As estatísticas do Informe Mundial da Infância mostram que 640 milhões de meninos e meninas carecem de moradia adequada; 500 milhões não têm acesso a saneamento básico; 400 milhões não dispõem de água potável e 270 milhões não têm serviços de saúde. O Unicef lembra que 140 milhões de crianças nunca foram à escola e que 90 milhões sofrem grave privação alimentar.

Também sublinha que 10,6 milhões morreram em 2003 em todo o mundo antes de completar 5 anos e que a maioria dessas mortes poderia ter sido evitada. Segundo o relatório, 2,2 milhões de crianças morreram porque não foram vacinadas – ou pelo menos não adequadamente.

No Brasil, o órgão apontou que 27,4 milhões de crianças vivem em famílias com meio salário mínimo ou menos por pessoa. "No caso da mortalidade infantil, (…) o país tem um nível mais alto de mortalidade que países vizinhos da América do Sul", disse. O Brasil ocupa o 10.º lugar na lista que inclui os 12 países sul-americanos, na frente apenas de Guiana e Bolívia.

Segundo o relatório, em 2003, no Brasil, 33 crianças em cada mil nascidas morreram antes de um ano de vida – o índice mais recente divulgado pelo Instituto Brasileiro de Geografia e Estatística (IBGE) é de 27,5 mortes por mil nascidos vivos.

Aids

O relatório do Unicef faz também um alerta sobre o "crescimento assustador" da epidemia de HIV/aids no Brasil entre meninas e adolescentes do sexo feminino entre 13 a 19 anos. Em 2003 a taxa de incidência por cem mil habitantes foi de 1,6 para os meninos e de 2,1 para as meninas nessa faixa etária.

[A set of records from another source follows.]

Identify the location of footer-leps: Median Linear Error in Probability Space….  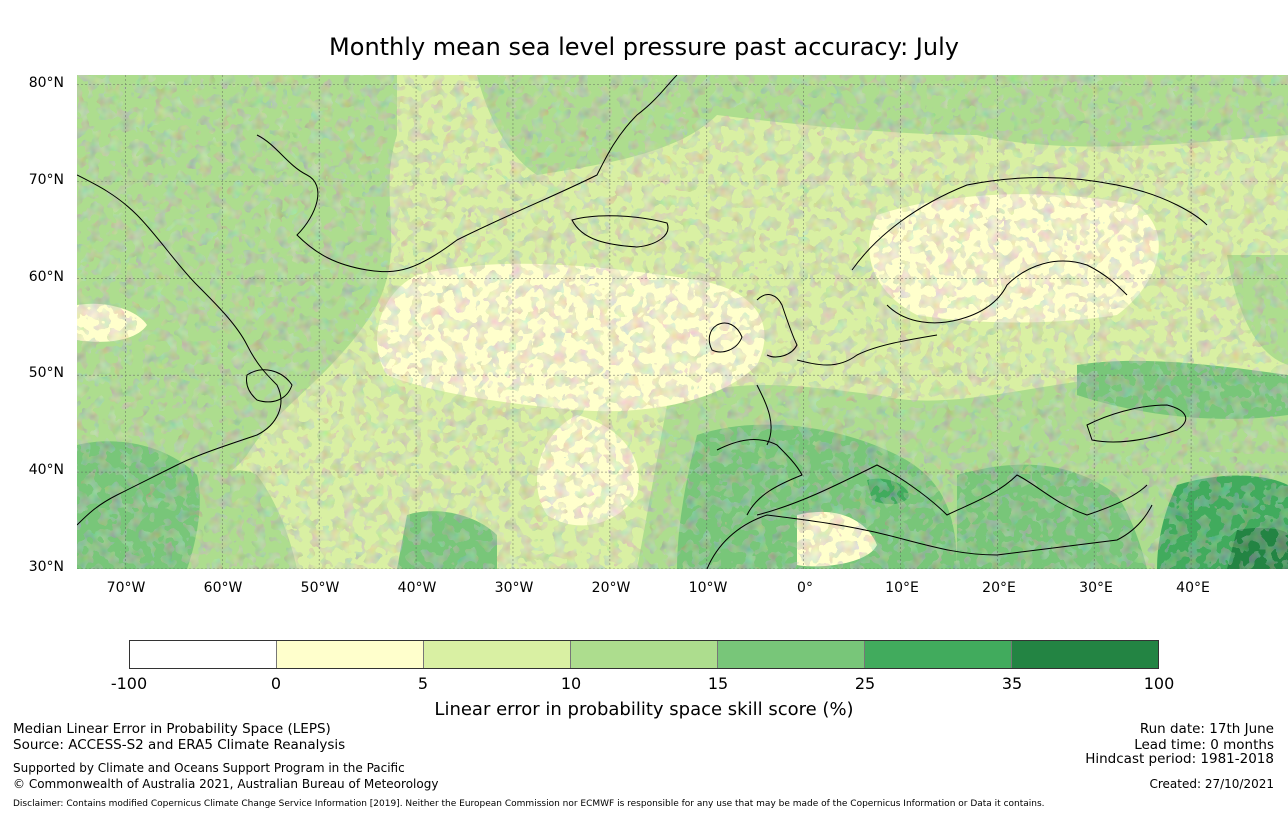
(172, 729).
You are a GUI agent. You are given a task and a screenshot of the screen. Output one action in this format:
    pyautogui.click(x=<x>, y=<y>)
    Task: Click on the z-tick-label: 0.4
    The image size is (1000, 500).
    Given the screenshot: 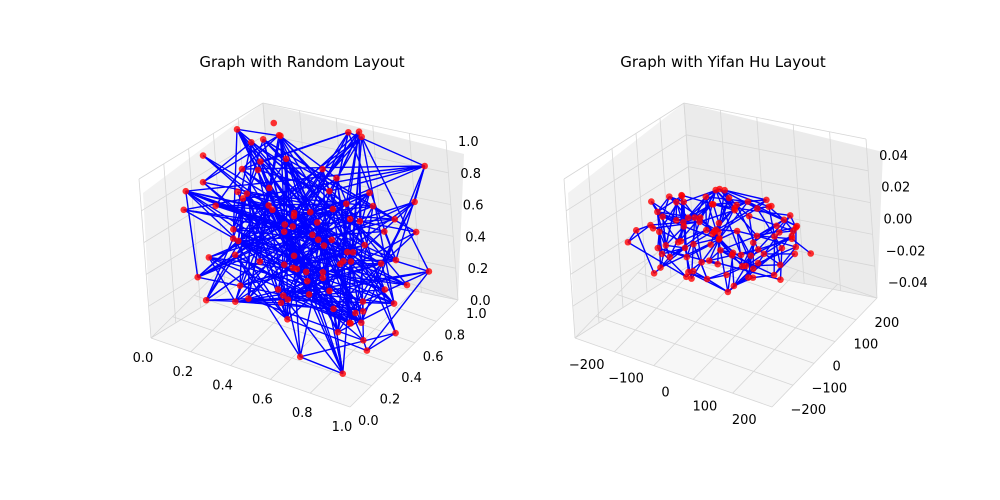 What is the action you would take?
    pyautogui.click(x=476, y=238)
    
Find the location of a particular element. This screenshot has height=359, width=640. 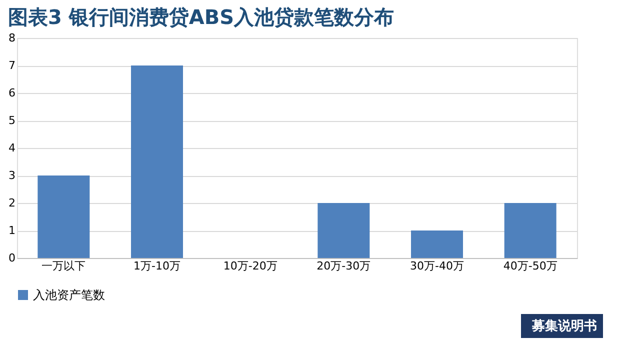

y-tick-label: 2 is located at coordinates (12, 203).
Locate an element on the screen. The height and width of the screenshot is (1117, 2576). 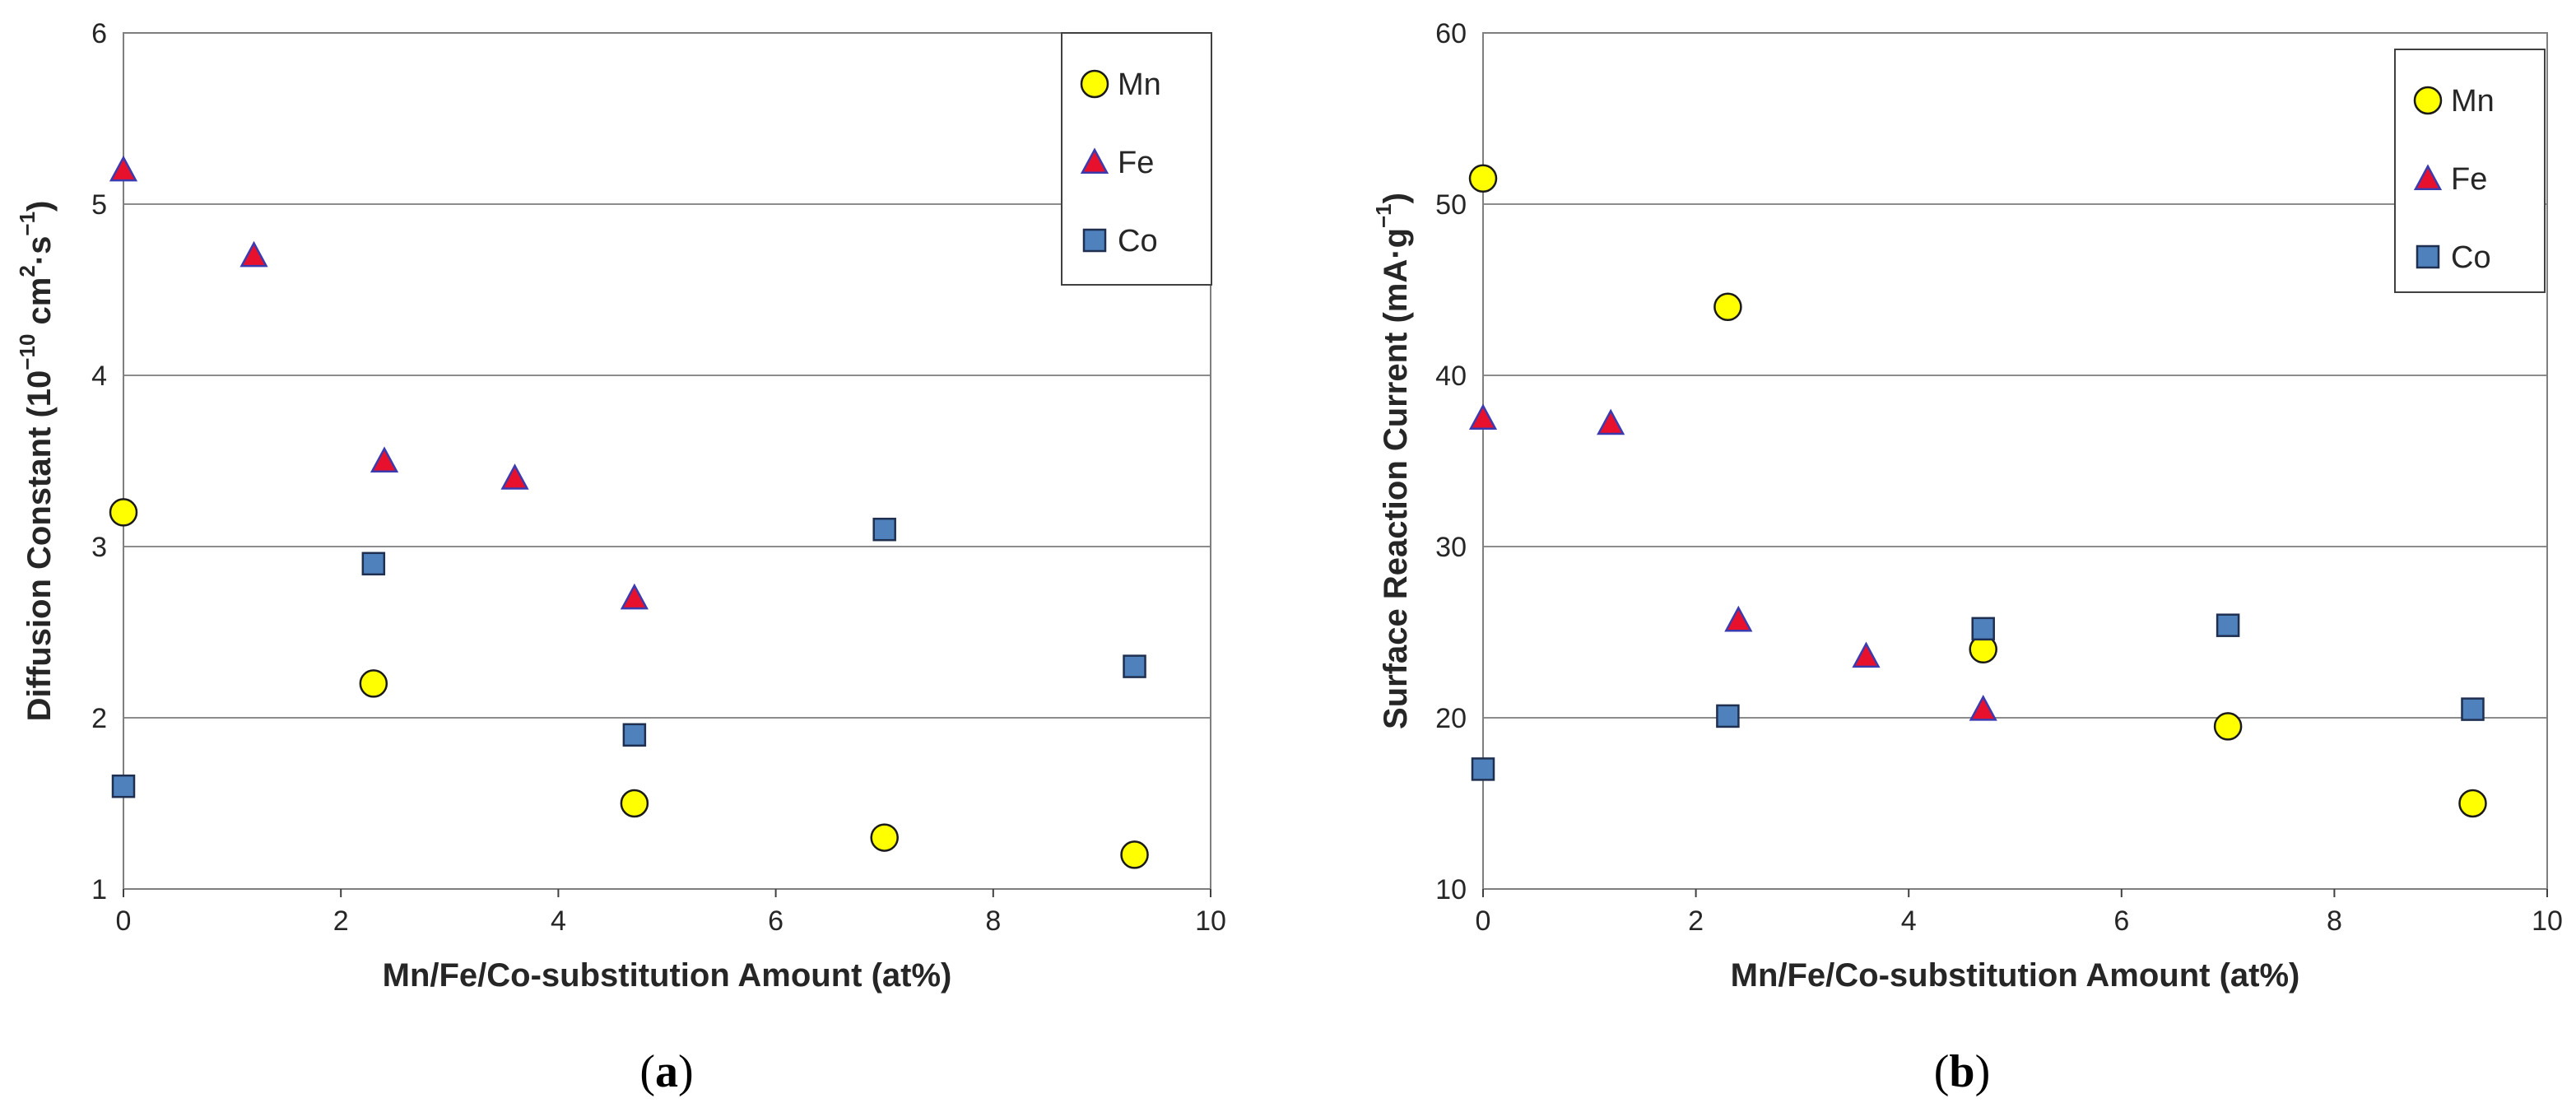
y-tick-label: 10 is located at coordinates (1451, 889).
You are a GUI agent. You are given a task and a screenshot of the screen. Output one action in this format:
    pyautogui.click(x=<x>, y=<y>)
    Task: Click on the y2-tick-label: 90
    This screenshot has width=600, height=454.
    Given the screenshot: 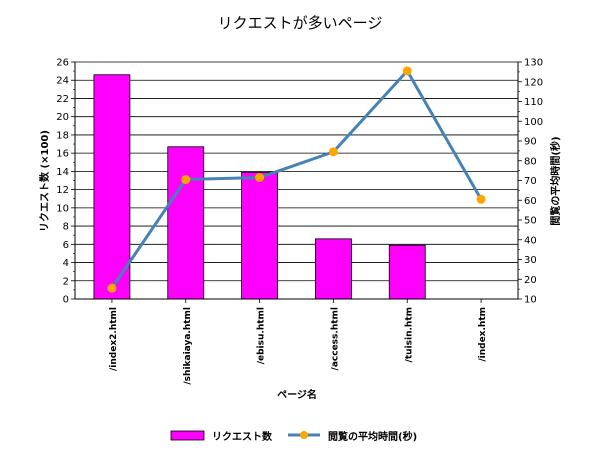 What is the action you would take?
    pyautogui.click(x=530, y=142)
    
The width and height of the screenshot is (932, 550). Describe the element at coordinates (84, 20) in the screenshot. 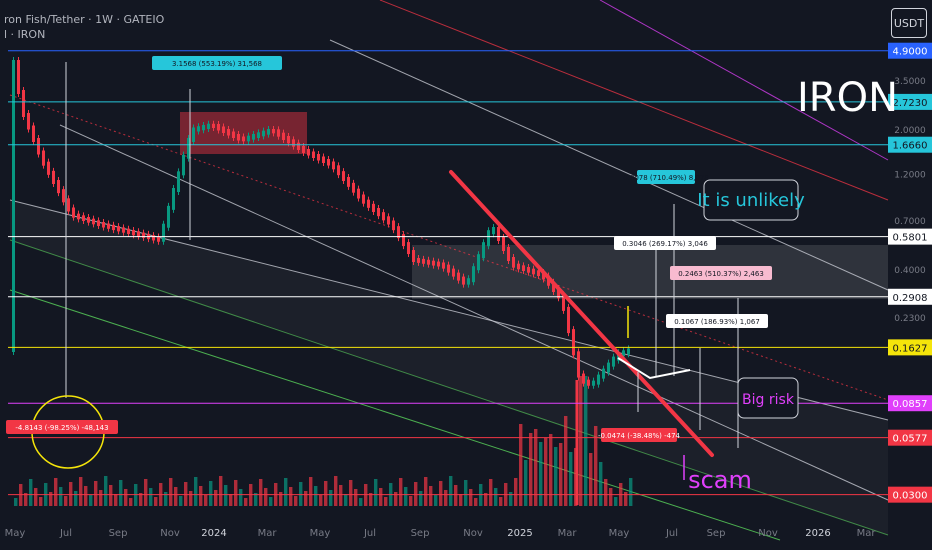

I see `symbol-line: ron Fish/Tether · 1W · GATEIO` at that location.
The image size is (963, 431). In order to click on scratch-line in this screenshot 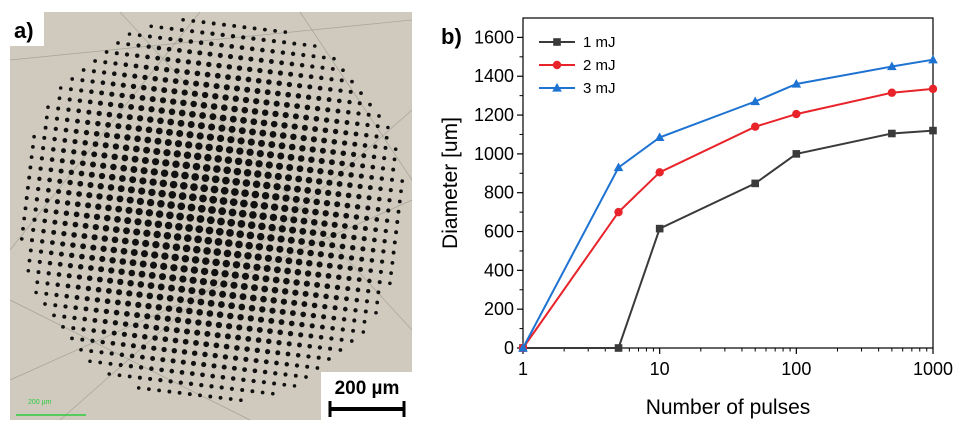, I will do `click(211, 40)`.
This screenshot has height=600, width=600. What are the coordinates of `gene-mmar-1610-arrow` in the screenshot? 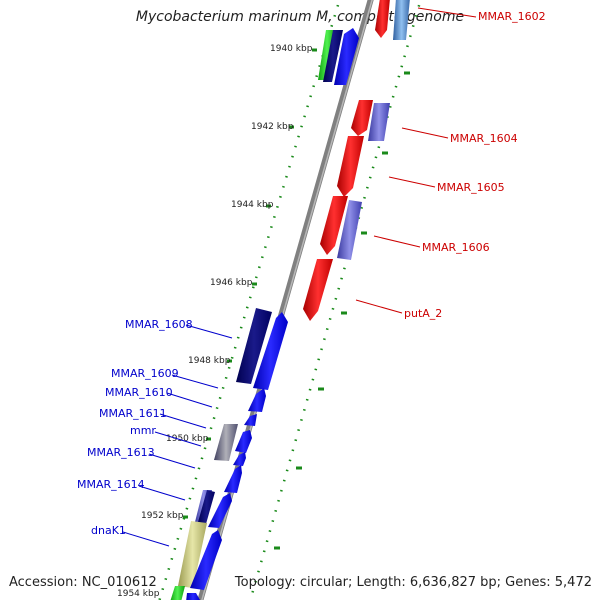 It's located at (257, 400).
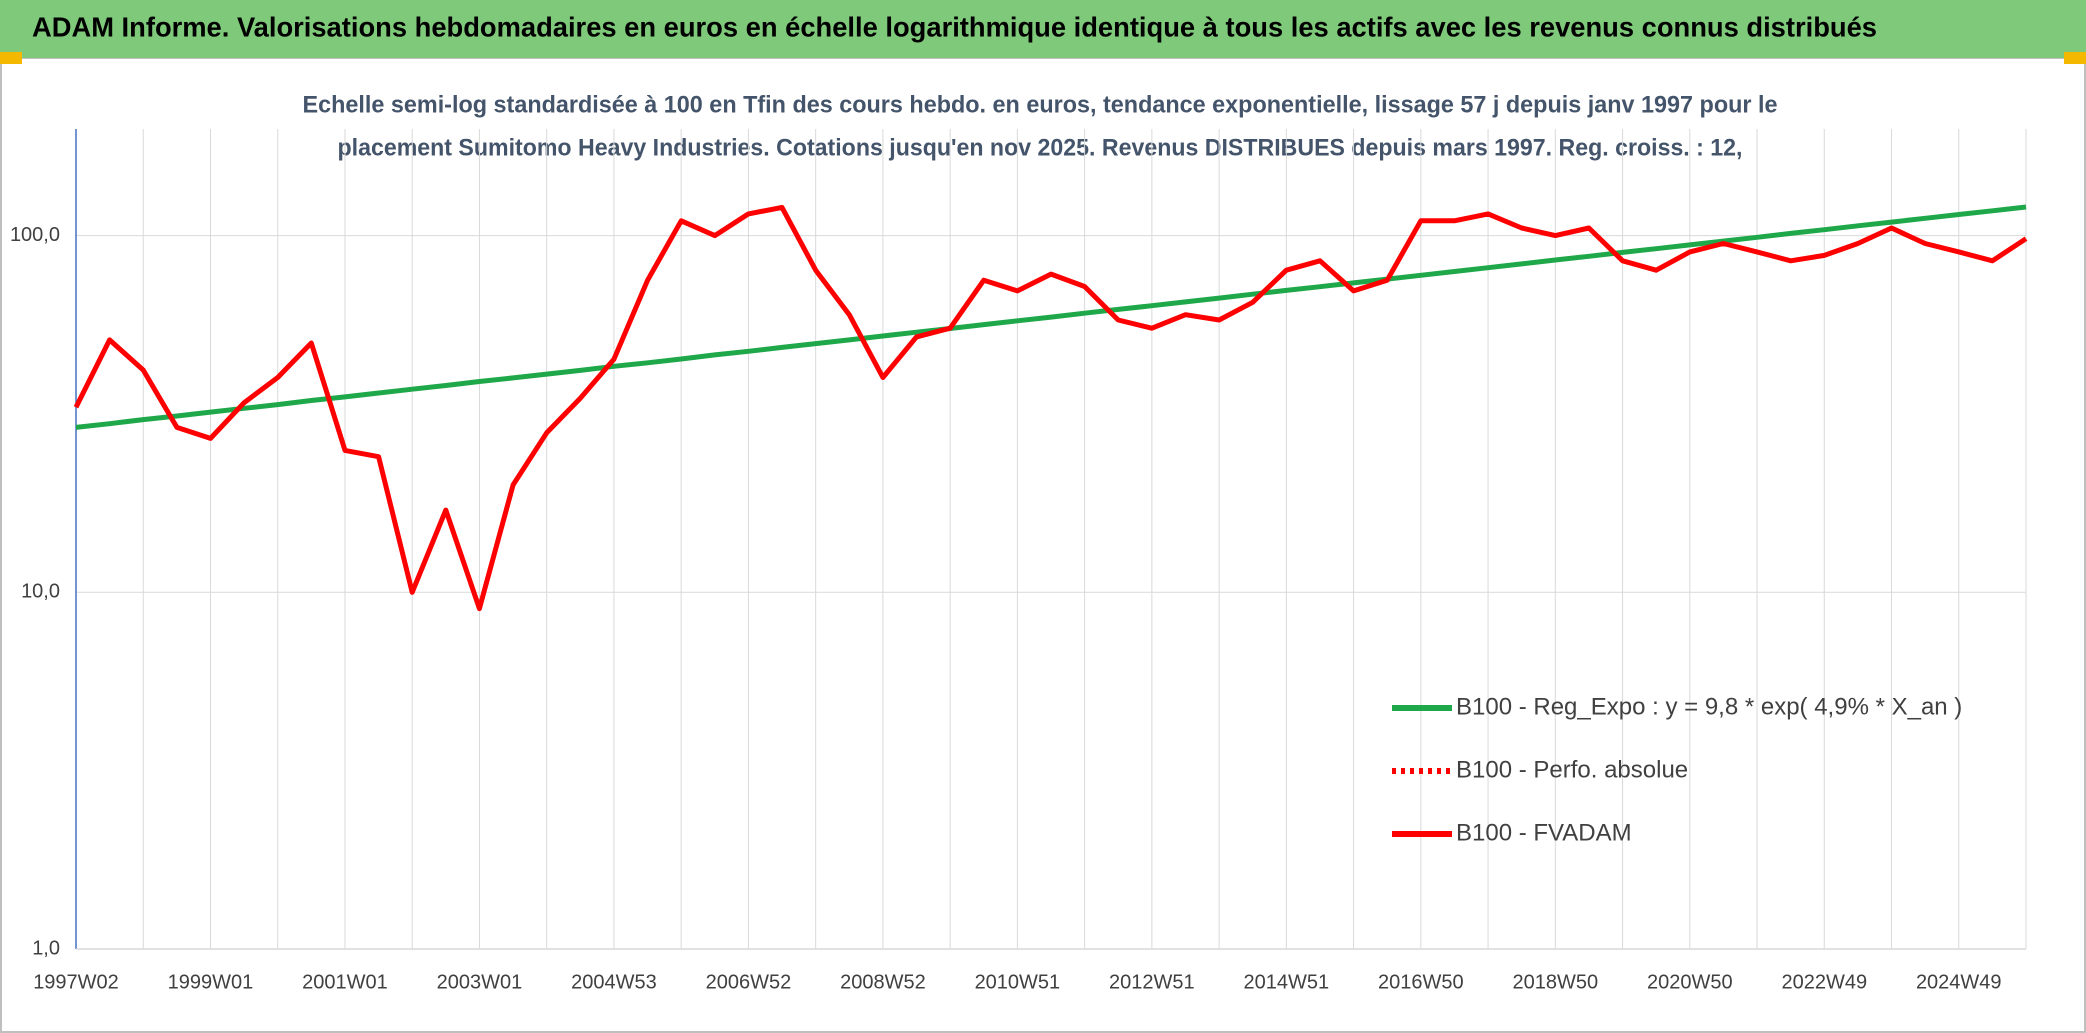 Image resolution: width=2086 pixels, height=1033 pixels. Describe the element at coordinates (1544, 832) in the screenshot. I see `legend-label: B100 - FVADAM` at that location.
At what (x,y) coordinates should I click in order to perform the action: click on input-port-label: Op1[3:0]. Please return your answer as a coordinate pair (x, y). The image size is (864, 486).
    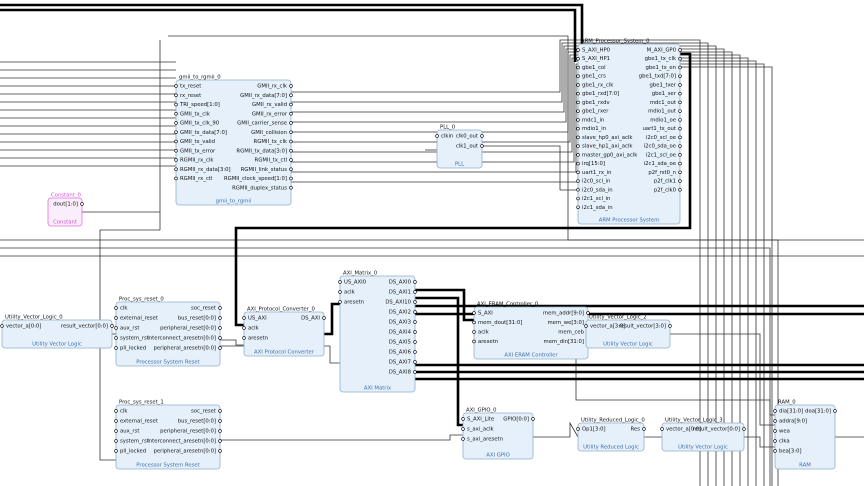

"Estamos a ver uma epidemia tipo generalizada, com representação cada dia maior da mulher. Em termos de vulnerabilidade, podemos dizer que, no Brasil, aids tem cara de mulher e de mulher adolescente", afirmou Marie Pierre Poirier.

Ela destacou que, enquanto em 1995 a proporção era de 24 homens infectados pelo HIV para cada mulher portadora do vírus, essa relação hoje é de dois homens para cada mulher. Segundo Marie Pierre, dos 17,4 mil casos notificados entre crianças e adolescentes, mais de oito mil são de crianças com menos de cinco anos.